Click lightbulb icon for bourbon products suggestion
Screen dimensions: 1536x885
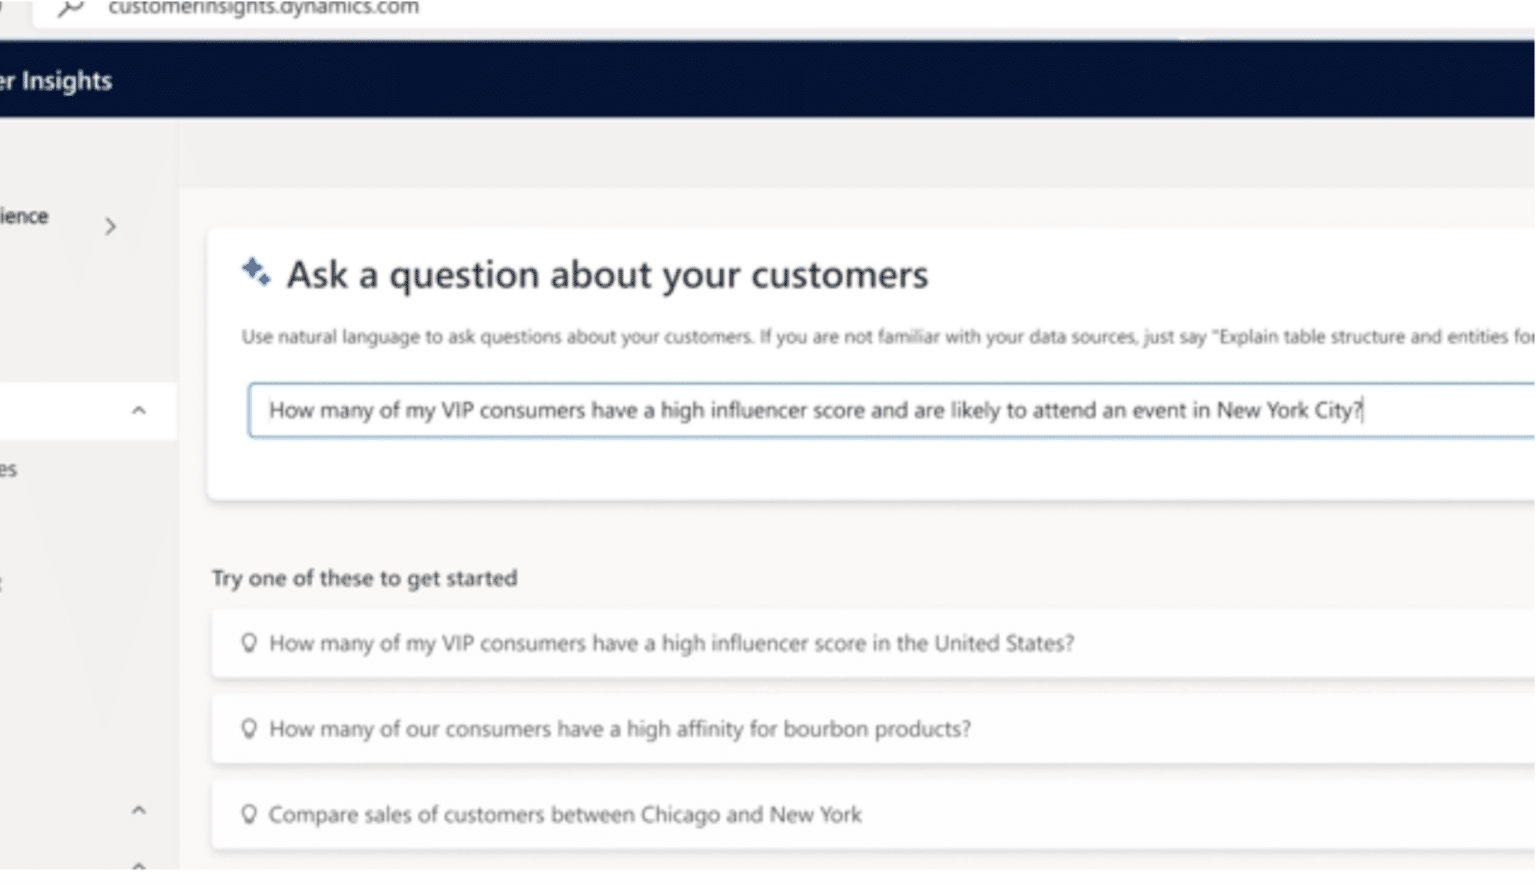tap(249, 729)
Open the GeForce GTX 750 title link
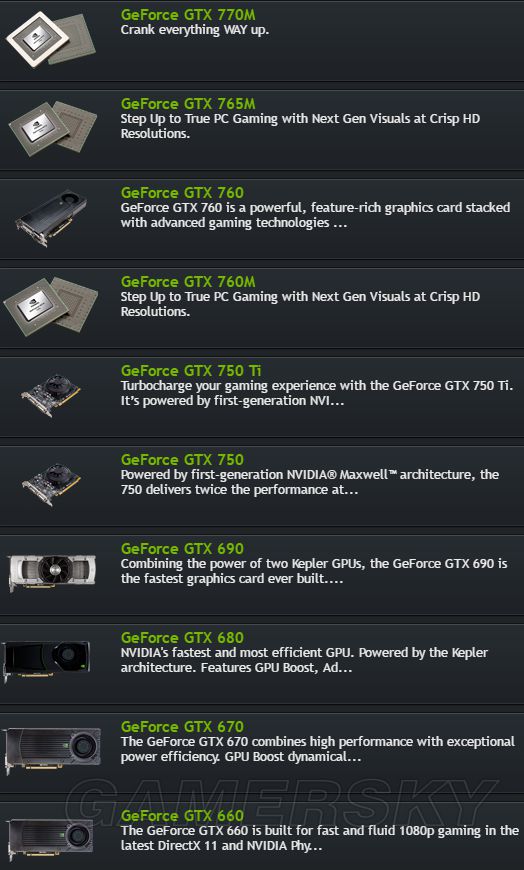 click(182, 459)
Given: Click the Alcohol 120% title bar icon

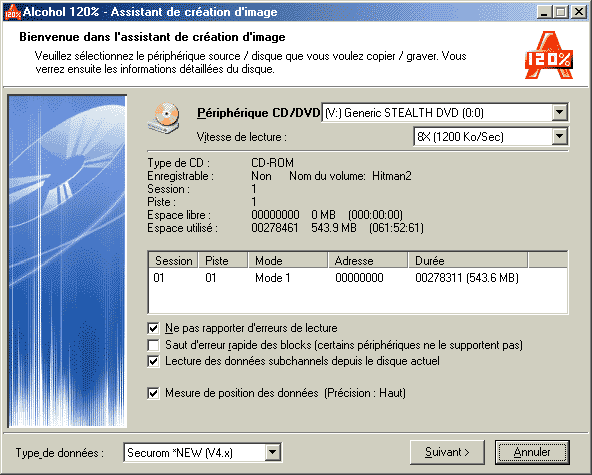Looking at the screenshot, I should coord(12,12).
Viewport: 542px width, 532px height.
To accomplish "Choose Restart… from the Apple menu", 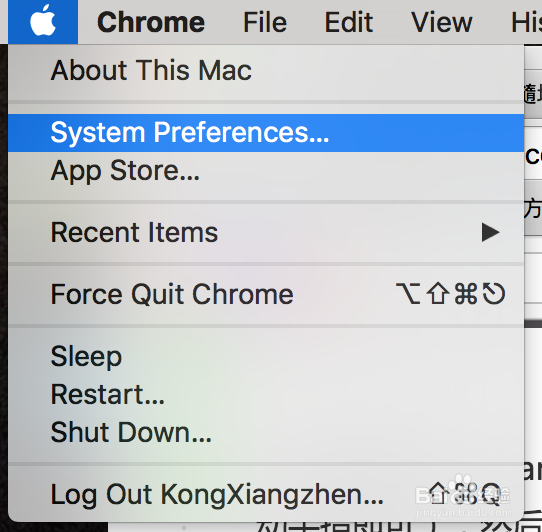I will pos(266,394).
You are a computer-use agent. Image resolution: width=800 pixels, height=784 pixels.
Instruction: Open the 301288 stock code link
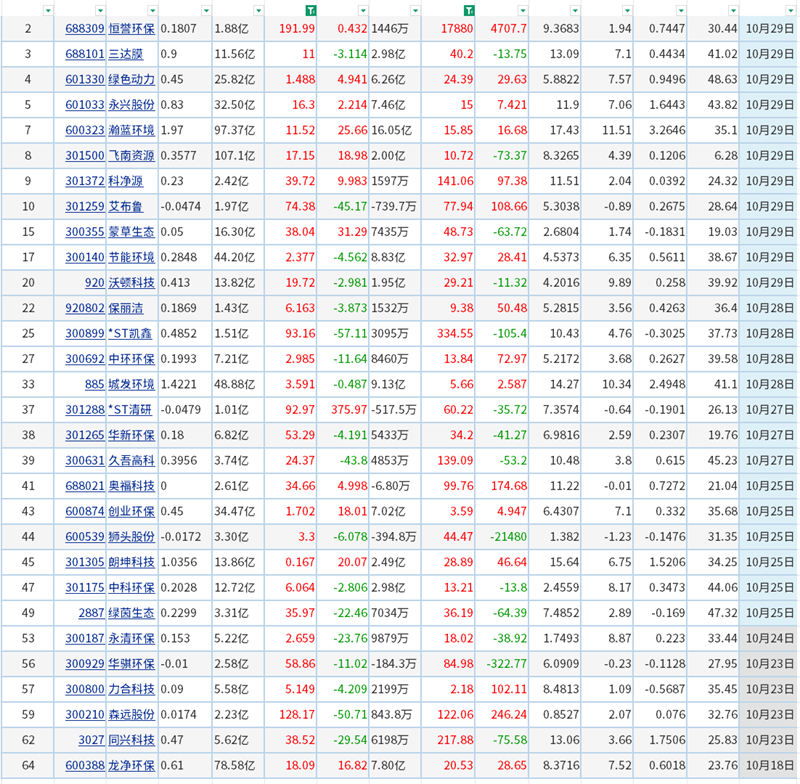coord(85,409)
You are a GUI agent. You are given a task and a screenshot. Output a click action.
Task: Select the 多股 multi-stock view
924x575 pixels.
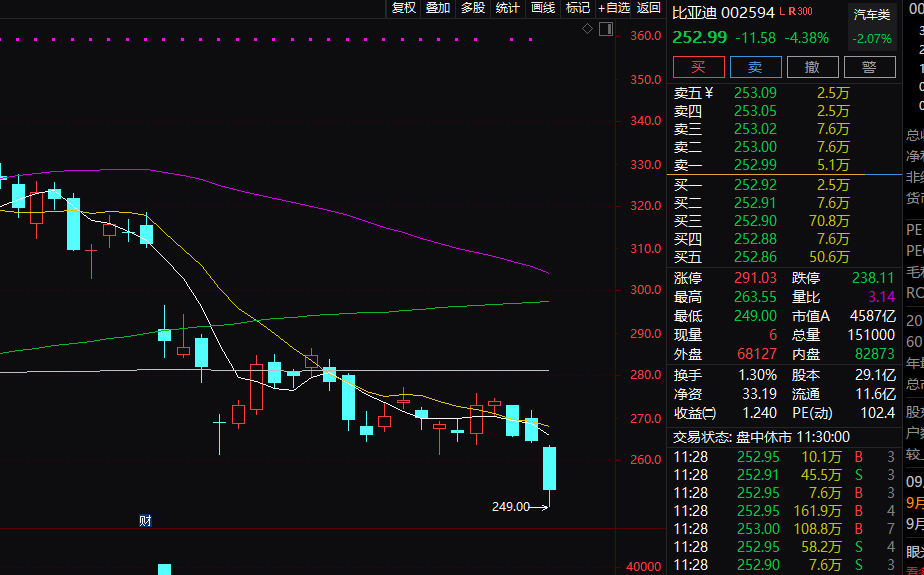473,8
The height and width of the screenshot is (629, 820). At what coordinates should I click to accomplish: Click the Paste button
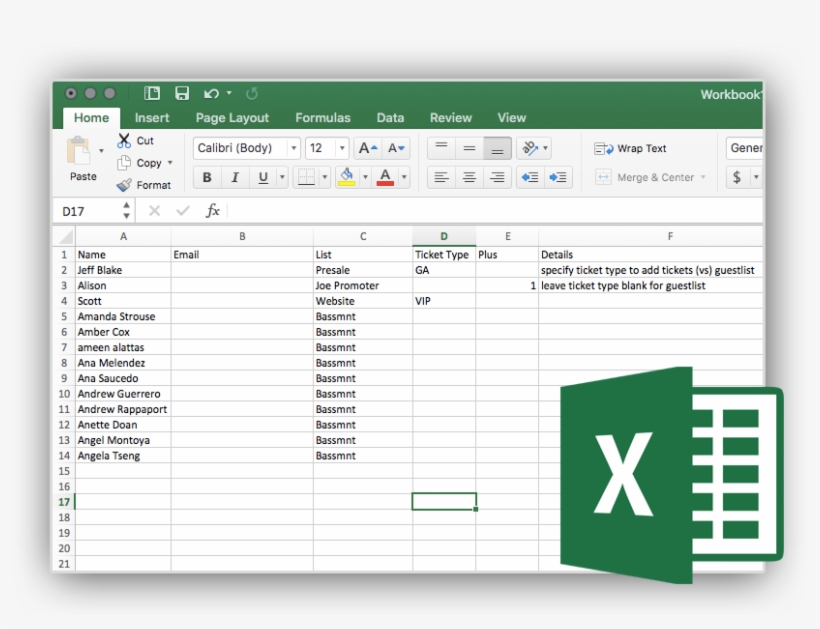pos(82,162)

- WHAT TO WORK ON: Retype, word for word, only the lines from the line with "Task: Select the 多股 multi-stock view" to the final line of the listing above; the pictures do not belong in the copy.

- ANSWER TO THIS PROBLEM:
Task: Select the 多股 multi-stock view
924x575 pixels.
473,8
The height and width of the screenshot is (629, 820). At what coordinates should I click to accomplish: Click the Paste button
pos(82,162)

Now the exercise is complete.